I could point fingers and blame my condition on something external to me, like the presidency, but how pathetic would such an accusation seem? I have not been compromised. My ability to imagine has not been externally undermined. I admit that I have been experiencing existential dread on a more or less continuous basis, but I cannot properly ascribe how I react to those sensations to either my provocateurs or to their perturbations. My coping mechanisms seem to need some maintenance, maybe even some serious upgrading. Throughout history, many have been subjected to experiences much worse than I’ve ever imagined, without crumbling. I have not earned the opportunity to undermine myself while blaming it on forces beyond me. There have always been and will always be overwhelming powers utterly beyond my ability to influence them; they will always influence me.

The operant question can’t possibly be, then, who or what caused my response, but how it was that I chose to react this way. Maybe I have always tended to need to talk myself into stuff. I can acknowledge that I’ve carried on an extended conversation with myself since I first discovered that I could converse with myself, and that it would be completely out of character if I didn’t, at some level, require some talking myself into whatever opportunity presents itself to me. This just seems to be how I reason my way into and back out of whatever I do, whatever I’ve already done or avoided. I only rarely, if ever, simply step into any option. I have always had to negotiate with myself about whether I would take out the freaking garbage, though even more so recently.
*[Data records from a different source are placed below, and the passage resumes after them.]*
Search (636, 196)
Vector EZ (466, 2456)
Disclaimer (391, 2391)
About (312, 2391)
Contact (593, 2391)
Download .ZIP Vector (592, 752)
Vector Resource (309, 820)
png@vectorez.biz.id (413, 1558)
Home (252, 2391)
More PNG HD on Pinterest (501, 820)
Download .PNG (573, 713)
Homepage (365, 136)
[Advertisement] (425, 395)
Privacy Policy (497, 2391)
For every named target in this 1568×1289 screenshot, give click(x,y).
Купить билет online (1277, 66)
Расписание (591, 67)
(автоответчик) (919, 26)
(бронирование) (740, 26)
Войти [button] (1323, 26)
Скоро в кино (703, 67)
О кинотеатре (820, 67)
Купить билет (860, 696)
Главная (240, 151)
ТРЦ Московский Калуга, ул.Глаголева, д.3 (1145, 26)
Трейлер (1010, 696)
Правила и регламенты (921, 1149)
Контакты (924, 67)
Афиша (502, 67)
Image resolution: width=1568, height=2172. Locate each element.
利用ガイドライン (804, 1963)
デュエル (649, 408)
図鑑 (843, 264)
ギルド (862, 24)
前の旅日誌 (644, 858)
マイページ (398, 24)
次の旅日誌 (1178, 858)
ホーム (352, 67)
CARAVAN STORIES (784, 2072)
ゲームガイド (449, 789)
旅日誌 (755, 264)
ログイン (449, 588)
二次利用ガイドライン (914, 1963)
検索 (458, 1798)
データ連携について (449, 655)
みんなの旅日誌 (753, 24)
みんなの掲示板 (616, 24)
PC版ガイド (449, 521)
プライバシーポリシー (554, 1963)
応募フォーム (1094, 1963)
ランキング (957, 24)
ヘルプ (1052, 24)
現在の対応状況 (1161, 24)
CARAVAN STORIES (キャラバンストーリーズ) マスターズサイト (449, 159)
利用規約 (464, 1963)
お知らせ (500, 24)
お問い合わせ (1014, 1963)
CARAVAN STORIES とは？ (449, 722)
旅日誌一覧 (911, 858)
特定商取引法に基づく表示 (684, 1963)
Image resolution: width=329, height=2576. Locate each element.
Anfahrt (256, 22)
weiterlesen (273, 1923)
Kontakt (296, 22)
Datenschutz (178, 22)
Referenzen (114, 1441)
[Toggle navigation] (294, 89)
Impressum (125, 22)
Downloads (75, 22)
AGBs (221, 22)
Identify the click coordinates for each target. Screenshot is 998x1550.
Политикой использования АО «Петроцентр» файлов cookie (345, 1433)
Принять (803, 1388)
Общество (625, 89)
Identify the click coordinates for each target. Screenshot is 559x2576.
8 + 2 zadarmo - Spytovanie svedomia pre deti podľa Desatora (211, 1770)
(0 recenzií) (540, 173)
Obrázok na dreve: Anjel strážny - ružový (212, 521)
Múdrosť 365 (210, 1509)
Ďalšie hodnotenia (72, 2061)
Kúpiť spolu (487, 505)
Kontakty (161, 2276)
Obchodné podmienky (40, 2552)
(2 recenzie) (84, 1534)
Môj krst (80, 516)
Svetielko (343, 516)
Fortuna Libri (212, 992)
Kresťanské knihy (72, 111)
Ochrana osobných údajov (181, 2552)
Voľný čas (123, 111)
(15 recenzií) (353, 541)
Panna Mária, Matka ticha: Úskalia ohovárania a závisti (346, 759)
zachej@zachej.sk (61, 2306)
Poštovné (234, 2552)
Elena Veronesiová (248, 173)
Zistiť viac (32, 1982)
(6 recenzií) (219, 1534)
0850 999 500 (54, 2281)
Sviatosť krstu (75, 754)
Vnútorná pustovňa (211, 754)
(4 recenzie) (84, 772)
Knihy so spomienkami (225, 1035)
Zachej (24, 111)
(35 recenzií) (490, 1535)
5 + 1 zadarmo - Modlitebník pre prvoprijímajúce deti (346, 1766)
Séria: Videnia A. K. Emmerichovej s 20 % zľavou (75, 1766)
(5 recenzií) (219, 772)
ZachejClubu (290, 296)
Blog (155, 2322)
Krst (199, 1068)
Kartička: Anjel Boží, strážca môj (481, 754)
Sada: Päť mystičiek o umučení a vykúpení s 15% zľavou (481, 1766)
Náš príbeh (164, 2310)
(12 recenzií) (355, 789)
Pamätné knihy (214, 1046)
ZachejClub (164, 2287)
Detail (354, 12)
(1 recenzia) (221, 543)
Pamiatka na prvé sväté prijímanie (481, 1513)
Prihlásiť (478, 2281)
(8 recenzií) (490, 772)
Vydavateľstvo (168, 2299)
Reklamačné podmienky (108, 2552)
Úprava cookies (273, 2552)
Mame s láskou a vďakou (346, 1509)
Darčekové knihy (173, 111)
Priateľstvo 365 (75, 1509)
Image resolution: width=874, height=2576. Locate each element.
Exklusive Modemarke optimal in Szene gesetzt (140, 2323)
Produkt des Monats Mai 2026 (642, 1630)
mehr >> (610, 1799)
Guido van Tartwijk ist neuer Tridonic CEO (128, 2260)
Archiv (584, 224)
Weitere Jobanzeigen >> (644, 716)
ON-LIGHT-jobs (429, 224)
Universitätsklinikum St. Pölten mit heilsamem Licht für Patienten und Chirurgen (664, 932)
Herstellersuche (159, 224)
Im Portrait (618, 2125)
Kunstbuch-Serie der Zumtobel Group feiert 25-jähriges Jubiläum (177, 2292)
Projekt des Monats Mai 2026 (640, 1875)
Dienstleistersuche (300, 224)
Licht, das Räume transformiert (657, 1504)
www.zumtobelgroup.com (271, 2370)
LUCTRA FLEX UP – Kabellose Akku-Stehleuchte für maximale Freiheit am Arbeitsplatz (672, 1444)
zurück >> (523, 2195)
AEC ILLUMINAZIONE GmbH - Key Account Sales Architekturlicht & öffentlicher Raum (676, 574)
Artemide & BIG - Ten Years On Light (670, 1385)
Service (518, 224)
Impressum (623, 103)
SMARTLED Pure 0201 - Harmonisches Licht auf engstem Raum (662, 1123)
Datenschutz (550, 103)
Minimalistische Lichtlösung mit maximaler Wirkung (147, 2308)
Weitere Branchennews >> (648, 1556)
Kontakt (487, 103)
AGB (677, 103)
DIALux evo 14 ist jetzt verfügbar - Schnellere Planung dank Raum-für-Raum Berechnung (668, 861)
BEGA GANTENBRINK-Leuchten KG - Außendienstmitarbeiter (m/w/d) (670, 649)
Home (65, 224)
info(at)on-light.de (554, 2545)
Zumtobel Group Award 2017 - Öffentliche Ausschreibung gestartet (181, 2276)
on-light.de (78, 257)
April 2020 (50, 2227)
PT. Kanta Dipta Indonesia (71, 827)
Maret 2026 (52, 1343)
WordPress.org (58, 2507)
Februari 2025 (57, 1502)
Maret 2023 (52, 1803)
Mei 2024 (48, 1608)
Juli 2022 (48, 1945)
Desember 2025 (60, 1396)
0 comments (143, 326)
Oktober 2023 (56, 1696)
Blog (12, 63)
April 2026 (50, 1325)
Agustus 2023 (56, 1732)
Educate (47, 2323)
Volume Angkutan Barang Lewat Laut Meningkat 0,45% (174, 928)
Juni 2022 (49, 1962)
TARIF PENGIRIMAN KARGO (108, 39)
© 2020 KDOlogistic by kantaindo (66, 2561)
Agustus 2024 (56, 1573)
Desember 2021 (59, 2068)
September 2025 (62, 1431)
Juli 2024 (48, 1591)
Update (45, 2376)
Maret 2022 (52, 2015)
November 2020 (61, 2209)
I admit to feeling more fraught than usual during these extended EndDays, and I think it must be perfectly natural to engage in response in even more of whatever I might usually do in any given situation. I rightly should become myself only more so. What might have been in before times little more than subvocalized mumbles has sometimes become, in these more stressful EndDays, transformed into more extended soliloquies, some of which probably should trouble me. I catch myself asking myself questions that clearly couldn’t possibly find answers, and double-binding myself with queries that even if answered, couldn’t possibly alter a choice. I sense myself becoming a nattering hesitant, and I rightfully feel troubled by this realization.

I’d once imagined that I’d mature into an ever-expanding self-confidence, that as I learned and experienced, I’d evolve into or ultimately adopt patterns of living that wouldn’t leave me continually simmering over with questions. The opposite of this innocent aspiration seems to have happened. I seem to be nattering more but enjoying it less, questioning even the appropriateness of this familiar habit. I might be suffering from nothing more or less serious than a debilitating bout of extreme self-consciousness. The very atmosphere around me seems to be encouraging an increasingly troubling awareness of both dangers and opportunities. I struggle more than usual to decide. Maybe this serves as a lesson in being more careful what I wish for, for I once hoped to find presence. Now that it’s here, I fear it might not go away.